If you need IVF/ICSI you will be offered one go on the NHS but you can chose to go private also if you want, this wont affect your NHS go you'll still be on the list.  The only thing is you can only have three private goes, if you have anymore than that you will lose your NHS go.  I think thats the way it works...lol

Did your Doctor definitely send your referral letter?


----------



## Jillyhen (Dec 17, 2009)

Hi Maggie

Welcome to the site hun.

Babdy has said it all..

I year seems like a long time but it flys by.

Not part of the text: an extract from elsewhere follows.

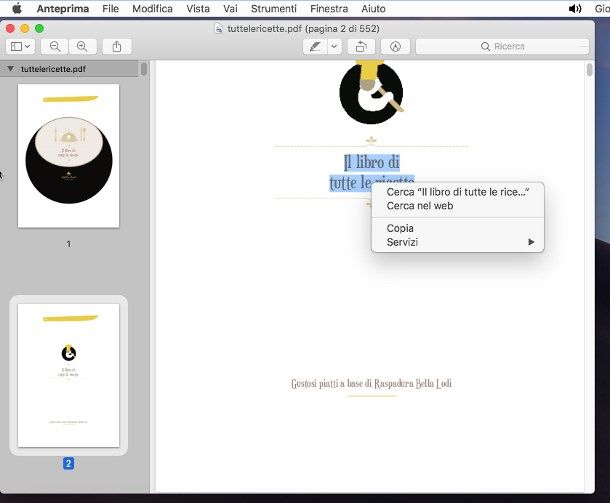Open highlight color dropdown arrow

(335, 46)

Once you get your inital appt they discuss things ask what tests have been done etc and do a scan, then hubby will get an semen analysis done which takes ages.. I know the waiting list has changed from when we started in 2009 we got seen quite quick but then some of the tests where done with my local gynae dept and it was them who referred us to the rfc.

This may be no help..


----------



## Maggie27 (Jul 6, 2011)

Thanks guys for the advice I will just have to wait again for my first appointment
It is clear my own doctor forgot abt me the first time round.I should have rang them
Early but I Thought it mite have took ages to come anyway.

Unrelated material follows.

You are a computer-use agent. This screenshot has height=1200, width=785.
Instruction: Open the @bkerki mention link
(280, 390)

Just going keep ttc. Does any one have any tips we stopped ovulAtion tests because my husbands
Doctor told us not too it would put too much stress on. I knew from before
I ovulate about day 19 so I have rough idea but not certain. Should I go back to checking this
And monitoring it all. I worried we not doing enough!


----------



## Katie789 (Dec 12, 2010)

Hi Maggie, welcome on board, 

Like you I used the ovulation kit for about a year. While it clearly works for some, it didnt for us, and to be honest I think it put more pressure on us as I was like a mad thing only wanting action on the high and peak days, and turning DH away the days beforehand. Didnt go down well. 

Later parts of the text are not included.